Depuis une dizaine de jours, les consultations médicales à distance sont prises en charge par la Sécurité sociale. Mais on se rend compte que ce n'est pas si simple...

La télémédecine remboursée par la Sécurité sociale
La télémédecine remboursée par la Sécurité sociale © Getty / Ariel Skelley

Par Marc Lomazzi.

Les patients qui ont recours à la télémédecine – les consultations en visioconférence – peuvent désormais se faire rembourser. Et le tarif est le même qu’une consultation normale : 25€ pour un généraliste et deux fois plus environ pour un spécialiste. Sur le papier, c’est l’avenir et en tous cas la solution idéale contre les déserts médicaux ou le suivi des patients qui souffrent de maladie chronique.
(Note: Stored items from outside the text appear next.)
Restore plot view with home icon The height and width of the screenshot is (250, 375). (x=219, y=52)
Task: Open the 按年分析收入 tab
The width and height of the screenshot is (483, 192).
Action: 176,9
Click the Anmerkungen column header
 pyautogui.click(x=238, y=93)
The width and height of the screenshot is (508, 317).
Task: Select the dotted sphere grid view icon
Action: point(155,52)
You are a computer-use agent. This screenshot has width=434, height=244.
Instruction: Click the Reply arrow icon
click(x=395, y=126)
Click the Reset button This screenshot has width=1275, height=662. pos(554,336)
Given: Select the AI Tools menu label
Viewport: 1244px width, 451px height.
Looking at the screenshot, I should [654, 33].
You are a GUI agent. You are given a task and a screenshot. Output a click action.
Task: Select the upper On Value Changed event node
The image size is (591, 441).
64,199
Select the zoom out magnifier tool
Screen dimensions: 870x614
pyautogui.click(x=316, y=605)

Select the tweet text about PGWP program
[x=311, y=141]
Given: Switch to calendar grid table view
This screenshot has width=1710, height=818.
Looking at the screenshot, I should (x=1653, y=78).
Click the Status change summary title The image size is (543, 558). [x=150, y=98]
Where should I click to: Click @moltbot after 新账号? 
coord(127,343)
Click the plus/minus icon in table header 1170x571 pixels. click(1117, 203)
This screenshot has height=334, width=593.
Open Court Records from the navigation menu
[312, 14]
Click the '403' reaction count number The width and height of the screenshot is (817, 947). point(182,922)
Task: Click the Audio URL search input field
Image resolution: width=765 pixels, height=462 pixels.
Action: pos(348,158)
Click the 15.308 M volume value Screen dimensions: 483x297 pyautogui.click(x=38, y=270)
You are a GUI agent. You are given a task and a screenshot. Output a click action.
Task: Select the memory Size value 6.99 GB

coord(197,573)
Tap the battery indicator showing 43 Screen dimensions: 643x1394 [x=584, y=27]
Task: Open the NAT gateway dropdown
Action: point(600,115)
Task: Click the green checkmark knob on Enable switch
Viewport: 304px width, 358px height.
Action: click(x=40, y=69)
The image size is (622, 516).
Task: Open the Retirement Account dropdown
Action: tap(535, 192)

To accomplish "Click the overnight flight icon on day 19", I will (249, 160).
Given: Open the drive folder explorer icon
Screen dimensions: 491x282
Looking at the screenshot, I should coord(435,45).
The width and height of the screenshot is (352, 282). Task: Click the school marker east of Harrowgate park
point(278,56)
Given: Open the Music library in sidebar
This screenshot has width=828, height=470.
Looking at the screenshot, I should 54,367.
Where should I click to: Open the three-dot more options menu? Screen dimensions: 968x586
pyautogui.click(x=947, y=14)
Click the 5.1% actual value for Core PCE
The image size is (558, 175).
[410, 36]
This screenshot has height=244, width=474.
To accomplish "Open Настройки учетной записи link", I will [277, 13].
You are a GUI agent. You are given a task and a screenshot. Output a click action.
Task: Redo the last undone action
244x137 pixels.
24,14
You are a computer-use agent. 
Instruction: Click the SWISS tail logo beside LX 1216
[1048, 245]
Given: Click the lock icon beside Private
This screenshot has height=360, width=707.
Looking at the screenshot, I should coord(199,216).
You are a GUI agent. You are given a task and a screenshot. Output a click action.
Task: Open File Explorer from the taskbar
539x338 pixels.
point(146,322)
Alors qu’est-ce qui coince ?

Ce qui coince c’est que, pour être remboursé par la Sécu, c’est très compliqué : il faut l’accord de votre médecin traitant, un équipement spécial, une ligne sécurisée… malgré tout, des opérateurs privés ou de grands groupes d’assurance se sont engouffrés dans la brèche et mènent aujourd’hui une véritable guerre commerciale pour décrocher le marché. Quitte, dans leur publicité, à promettre un remboursement dont le malade ne verra peut-être jamais la couleur.

Pourquoi ?

Dans Le Parisien-Aujourd’hui en France ce matin, Nicolas Revel, le patron de l’Assurance maladie met les points sur les i. Pas question d’encourager une médecine par écran interposées pratiquée par des médecins qui ne connaissent pas les malades. Les plateformes privées devront prouver que leurs médecins ont déjà vu le malade avant la téléconsultation ou qu’ils appartiennent à un centre santé locale. Sinon pas de prise en charge.

Et ce n’est pas toujours le cas ?

Non, bien sûr, quand vous êtes une start-up et que travaillez avec quelques dizaines de médecins, difficile de quadriller tout le territoire. Voilà pourquoi l’une ces plateformes privées, Qare, annonce le recrutement de 5 000 médecins libéraux d’ici la fin 2019. Mais, vous le voyez, alors que des tas de villages manquent de praticiens et que les médecins de villes sont débordés, il faudra sans doute attendre encore un peu pour que la télémédecine se généralise en France.